冷酷な公爵様は名無しのお飾り妻がお気に入り〜悪女な姉の身代わりで結婚したはずが、気がつくと溺愛されていました〜
「はい……承知いたしました」

 どんな罰を受けるのかと、名無しは書類を恐る恐る読んでいく。しかし、その書類はどう見てもこの場にふさわしくないものだ。

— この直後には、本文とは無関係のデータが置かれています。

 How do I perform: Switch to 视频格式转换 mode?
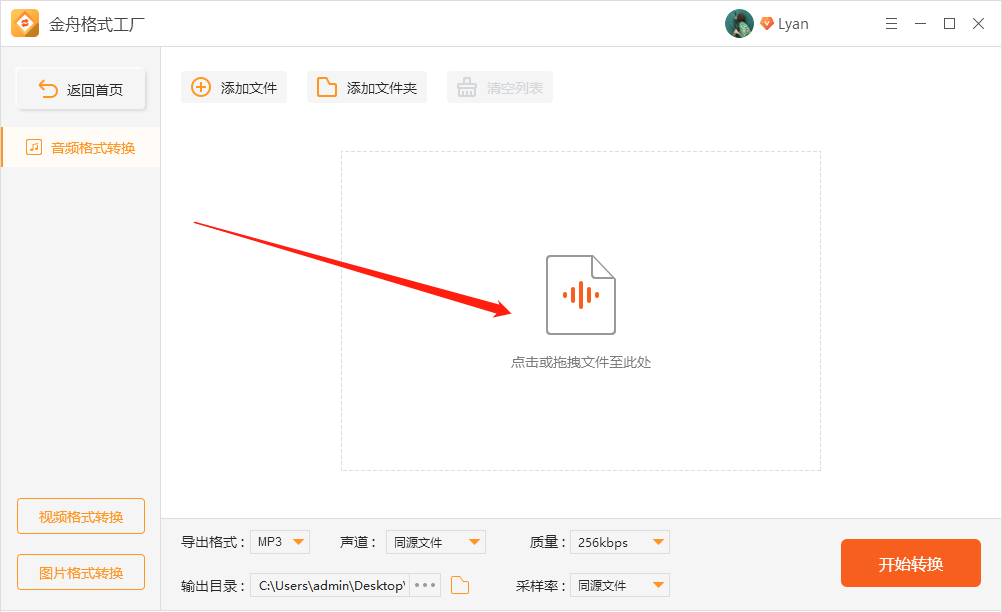pos(81,517)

「え、あの、これは婚姻宣誓書です。正しい書類をお願いいたします」

 初日にアリッサの名前でサインしたものと同様の婚姻宣誓書と、結婚についての契約書が渡されたのでシルヴァンスに訴える。こんな場面で間違えるなんて、名無しが身代わりだと知ってよほど衝撃を受けたのだと申し訳なく思った。

「それで間違いない。君の名前でサインしろ」
「あの、私はシルヴァンス様を騙した罰を受けるのではないですか?」
「公爵家当主の僕と結婚して、役目を果たしてくれれば問題ない」

 名無しは、最初に契約結婚を持ちかけられた時のことを思い浮かべる。

『二年間、白い結婚を続けてくれたら、君は罪を償ったものとして離縁する。もちろん、その後の生活も保障しよう』

 シルヴァンスは確かにそう言っていた。

(それに、シルヴァンス様は王命に迷惑しているともおっしゃっていました……)

 ということは、シルヴァンスにしてみたらアリッサだろうが名無しだろうが、とにかく妻を(めと)って子供が作れなかったと言い訳できればよいのだ。それなら、すでに了承を得ている相手と契約を結び直せば確実で無駄がない。